I've dropped off requested gifts/snacks at a nearby retirement home.
  That takes some pressure, to do do do for others, down to a French smile....just under a simmer, yup yup yup. 

That's ok too. To notice, and turn back to choices in front of me.  I can let the deeper cares, about people I'm attached to, recede, bc it's ok. Now. But still simmers to the surface, I bet tuce.  That's ok.  I feel like I'm sorting requests, positioning boundaries, and preparing to drop ropes without emotional charge.  It's problem solving...not rumination.

It's also respite...... it's wisdom and knowing.....
to do what I can, then put it on the shelf.  A blessing when it just happens, without having to talk it through, or calm myself out of feeling helpless or at the mercy of, kwim? New pathways. 

It feels like spinning into a smaller, more focused spiral....not necessarily down.  Sometimes up.  Sometimes not changing levels at all.  Just....less unresolved baggage and misdirected yearning.....let go of....dropped away.

I've always understood I was plodding towards meaning.....towards important (to me) work.... that's just mine, and ok to care about, despite other people's disinterest, or judgements.

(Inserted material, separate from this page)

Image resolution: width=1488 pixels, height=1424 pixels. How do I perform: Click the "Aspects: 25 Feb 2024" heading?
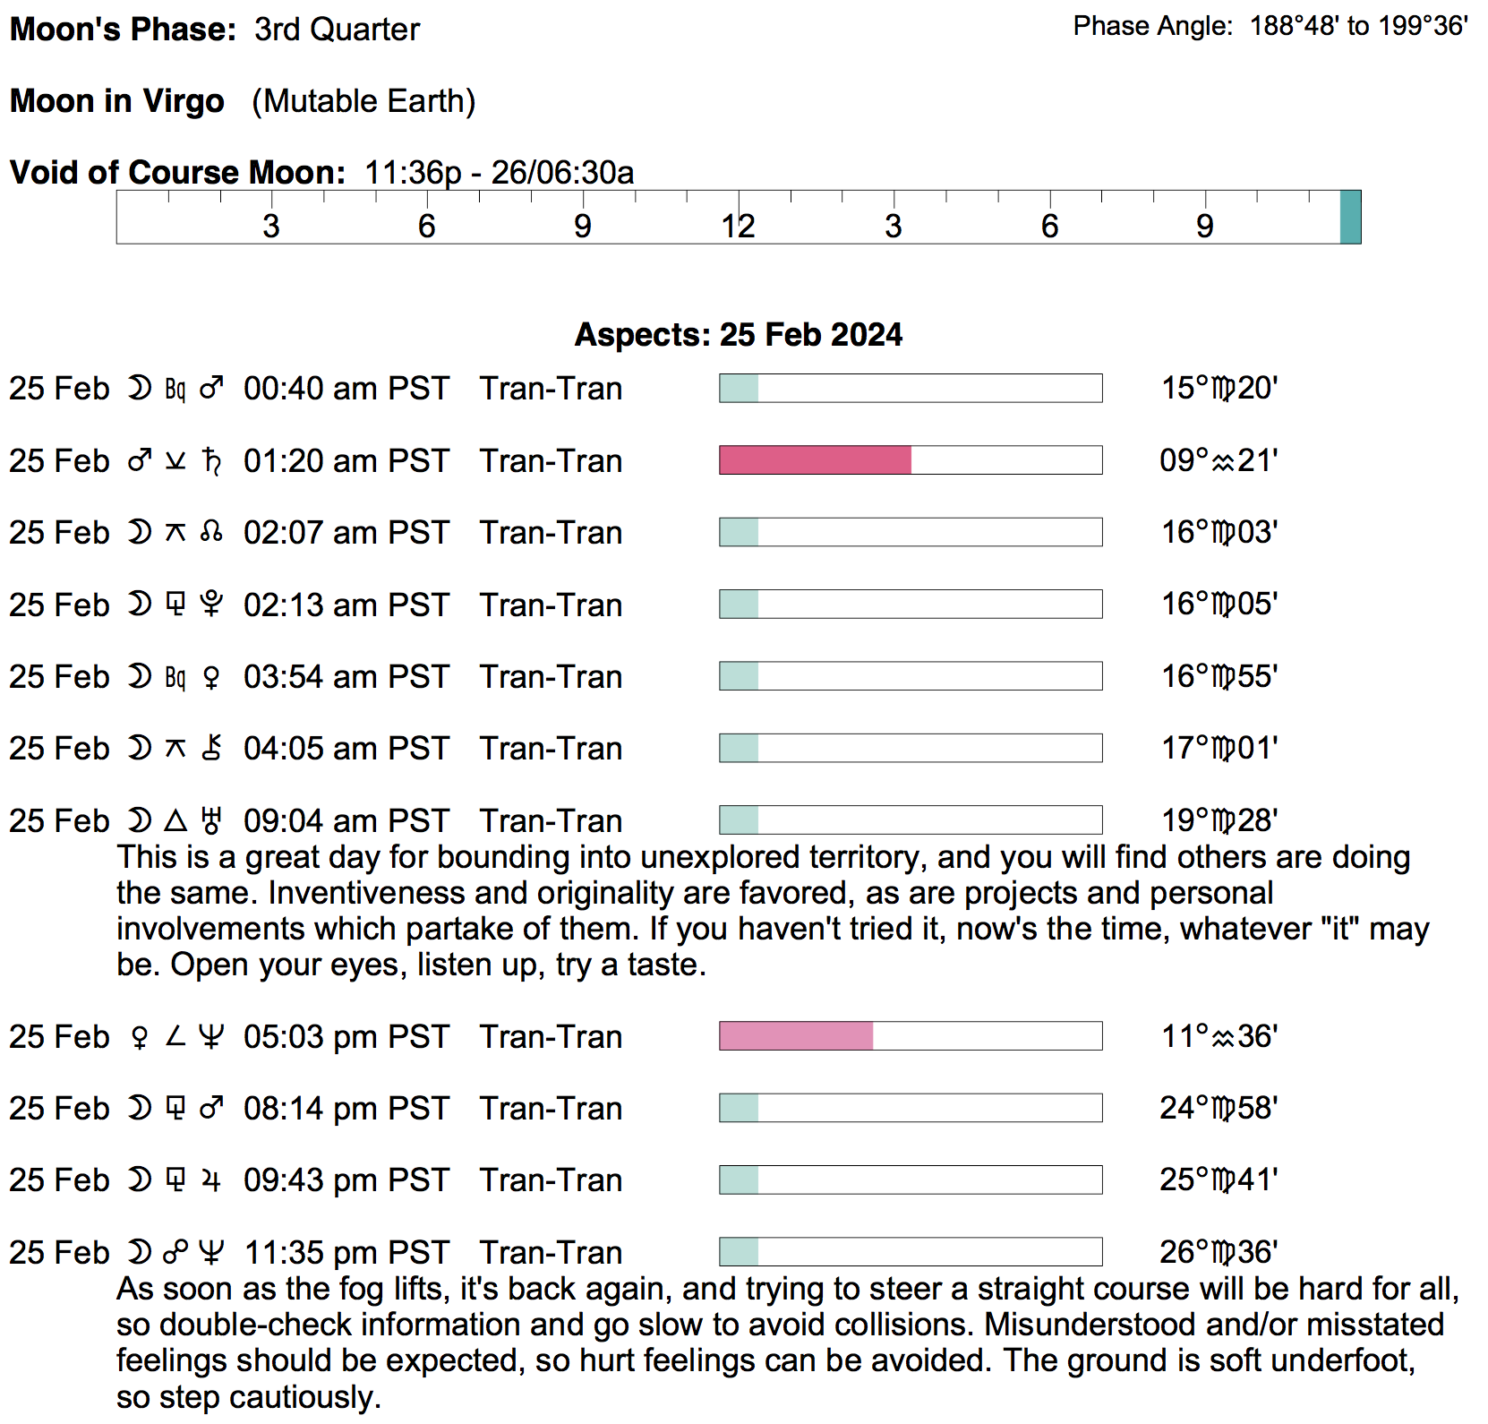738,335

I notice obvious worries.....let them go by.....like passing clouds.  I am the sky.  I recognize what I can do, and can't do.  Do I need to do something? 

About dropping the packages at the retirement home....I brought the pug....wanted to see joy on resident's faces.... outstretched hands, reaching for chubby little rolls of double coated pug loveliness.

Instead, a worker caught me in the entrance hall.....turned me around, and sent me into the empty social worker's office. Very disappointing.  The pug frightened a dog-phobic employee, who almost climbed a co-worker, sitting at his desk.  More disappointment. 

I didn't go through all that trouble,carrying pug with, for nothing, so we marched back up the hall, to the wheelchair ed lady in a mustard colored mumu with red trim, somehow perfectly matching the pug's red with yellow and green sweater from Peru. It was just meant to be!  The lady's arms were stretched out.....she said she wanted to pet.....
her eyes were on baby girl pug, at this point. As I bent to her, pug raised to her level, the gal shifted her gaze to my middle, then put both hands on my stomach.  Shocking.  It felt like some dirty old man had possessed her, but old women can, and are, creepy too. WTAF? The aid, with old lady, looked at me like...."I tried to warn you."

Before I could react, a very short, very wide gray Frenchie approached us.....pulling his Asian leash-holder behind him.  As I willed the pug NOT to scream, the Frenchie lett out one big bark. I noted his little service vest, as he bullied by us.

The pug was silent....likely bc I had her in the air.....but appearances were....
pug well behaved.
Frenchie a fraudster service dog.
 I'll take it.
  Time to go. Frenchie parked next to us.  I really wanted to muff him up....was too late....they were buckled in as we got to our car.  He was impossibly low and wide ...little devil-bat ears.  Irresistible!

About dna and passing it along.  I see it......feel it.... experience it, but there's fear....veering me away from it, bc.....child oncology wards......adult children in diapers ....violent adult children, on the spectrum, kicked from facility to facility.  I have friends, and extended family members, dealing with some of these realities.  It makes my cells vibrate 🫨 uncomfortably.  Knocks the thoughts away.

I'm happy to say I feel refreshed, this morning, and focused on resolving particular problems....one way or the other. Choices have appeared.  It feels obvious.... now, but has created so much past grief and upset......grief and upset being the sticking points, I guess. 

My desk, and closet, are looking neater/less cluttered.....little circles of attention....happy spirals.